Kalau bahkan nilai seorang manusia dinilai dari baju yang dia pake, tas yang dia bawa, dan make-up yang dia templokin ke muka, bukankah itu artinya manusia nggak ada bedanya sama benda? Konyol.

"Kenapa?" Raya bertanya lagi begitu dia ngeliat gue mengerutkan hidung.

"Gue nggak suka bau parfum tuh mbak-mbak," kata gue sambil nunduk, bernapas tepat di bawah daun telinganya yang bikin dia ngerasa kegelian.

"For God's sake, J, we are in public."

"Bentar doang. Buat netralin idung gue."

"Ck." Dia memutar bola matanya, lantas menyikut rusuk gue hingga gue nggak punya pilihan lain selain mengerang pelan sambil menarik wajah gue menjauh. Sikutannya hampir nggak kerasa, tapi ya paling nggak lebih powerful daripada sikutannya beberapa bulan yang lalu. Kayaknya rajin ke gym ngasih efek yang lumayan bagus buat dia, yah meskipun dia masih aja cewek sok cool yang belagak keliatan kuat ketika buat ngebuka tutup botol saos ABC aja masih minta tolong ke gue.
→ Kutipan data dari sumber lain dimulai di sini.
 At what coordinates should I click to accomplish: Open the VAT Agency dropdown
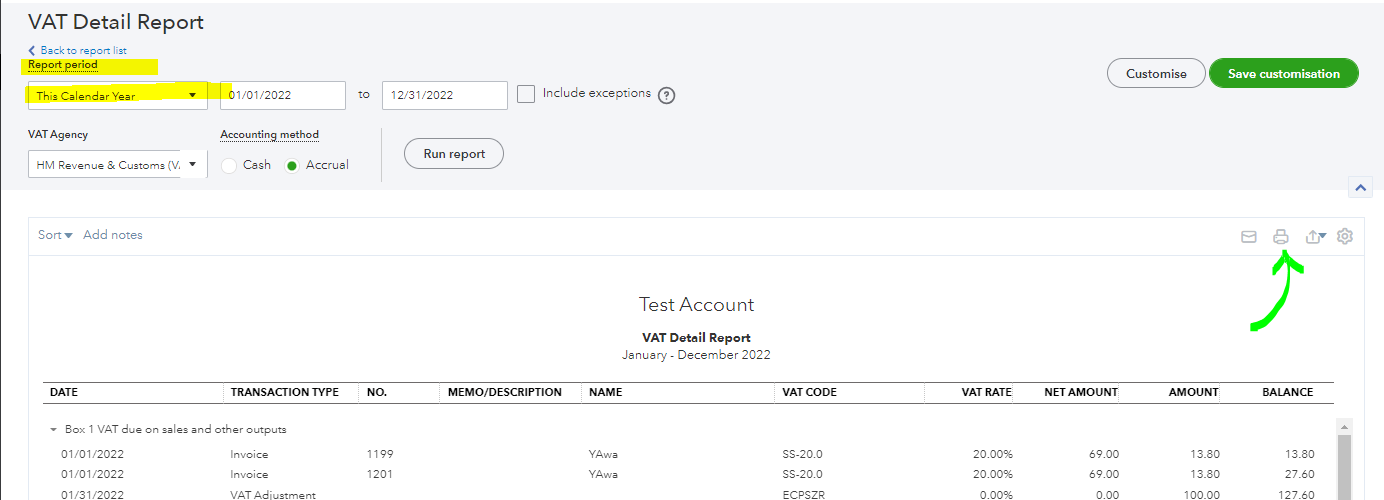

Kita melangkah, menatap satu-persatu benda berkilau yang terpajang di etalase sambil mendengarkan pujian kosong dari si mbak-mbak gerai yang menurut gue nggak penting. Dia bilang kita cocok. Raya ngebales tuh pujian dengan satu kalimat terimakasih sementara gue mengabaikannya, hanya memandang penuh konsentrasi pada jajaran benda-benda bulat dengan bentuk mata yang berbeda-beda di atas hamparan beludru.

"Suka yang mana, Ra?"

"Hah? Apaan?"

Gue menyentakkan kepala. "Suka yang mana?"

"Semuanya bagus."

"Bisa bangkrut gue kalo kudu ngebeliin lo semuanya, Ra. Lagian jari manis lo cuman ada dua."

"HAH? EMANGNYA LO MAU BELIIN BUAT GUE?"

Ya Tuhan. Pengen rasanya gue ngejitak nih anak satu. Heran, gimana bisa dia nyampe Jepang dan diterima di salah satu instansi bergengsi negeri ini dengan kapasitas otaknya yang kayaknya nggak nyampe satu liter. Lemotnya nggak ketulungan, untung gue sayang. "Ra,"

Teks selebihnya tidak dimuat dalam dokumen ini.